Narthithuth 15 points 3y ago
I simply tell them that we make the drinks in the order that they are received and keep an eye out for them so I can be very clear when I hand theirs out. You're not obligated to make drinks faster for impatient people, it's unfair regardless.
schroedingerzbarista 3 points 3y ago
When I’m on bar, I try to look up and assess who is in line and ordering what. (Are they rude? A regular? Rude regular? Regular who’s switched it up for the first time in months? Stupid teenager who wants water? Did the person on reg ring the drink in incorrectly and I can clarify with customer because I heard what they actually ordered?)
If your store is the right size and you can adapt this skill, in addition to being successful on bar, it’s extremely helpful.
If you are a green bean, don’t stress it. It will happen over time.
If you have anxiety and all that shit stresses you out, I get it, it stresses me out too. But I despise making drinks I’ve already made.
Pay attention to drinks being called out on the hand off plane by your bar buddy , what’s going on the mobile plane...

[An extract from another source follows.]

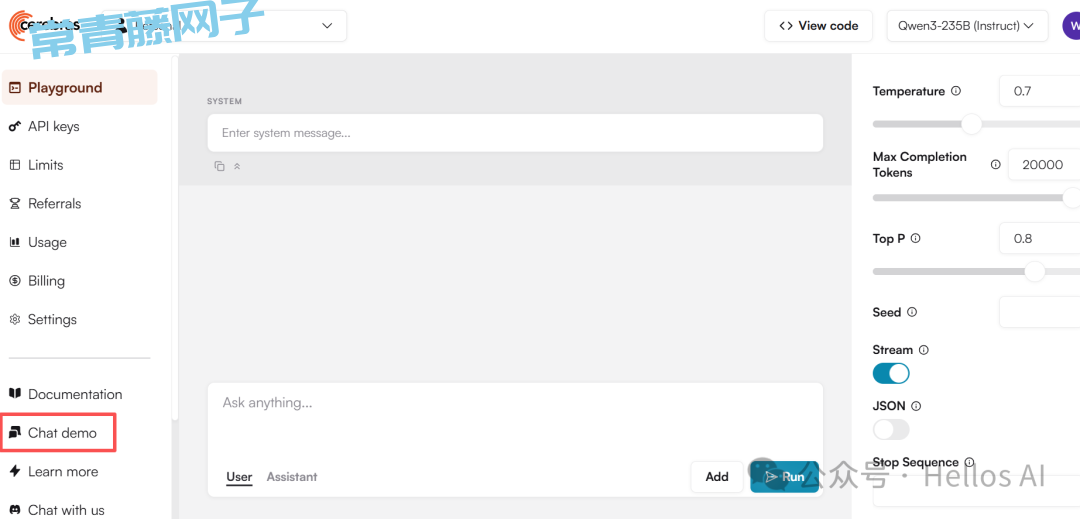Disable the Stream toggle
The width and height of the screenshot is (1080, 519).
[891, 373]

baristas are the eyes and ears.
We have quite a few stupid customers who inevitably ask, “is this my drink?” After they touch it, without reading it and start to walk off with it.

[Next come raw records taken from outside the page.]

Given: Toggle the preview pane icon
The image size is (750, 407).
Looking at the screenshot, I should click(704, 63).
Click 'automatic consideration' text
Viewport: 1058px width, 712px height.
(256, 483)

Me: “I’m sorry, it’s very busy. What’s the name on the order?”
Them : “Karen.” Because you KNOW it’s a fucking Karen.
Me: ::side stepping over to the plane, turning the cup around so they see the label::: Nope. This is for Chadd. We will have your order out to you as soon as we can.”( or whatever bullshit thing you want to say).
It helps to know where the customer is in the cue, ie if you KNOW they just ordered and are being impatient : “there are few orders in front of you- we will have your drink out shortly.”
Karen: “I’m also waiting on ....”
Me: “ok, sounds great!”
Edit: Shut the fuck up, Karen and read your cup next time. I don’t give two shits you ordered 5 pastries. You see a warming oven in front of me?
No?
Ok.
Edit: our lobby customers are notorious for fooling around with mobile orders. Or taking them because “they thought it was theirs.”
That shit makes me want to cut a bag of mocha and smother them in it, waterboarding style.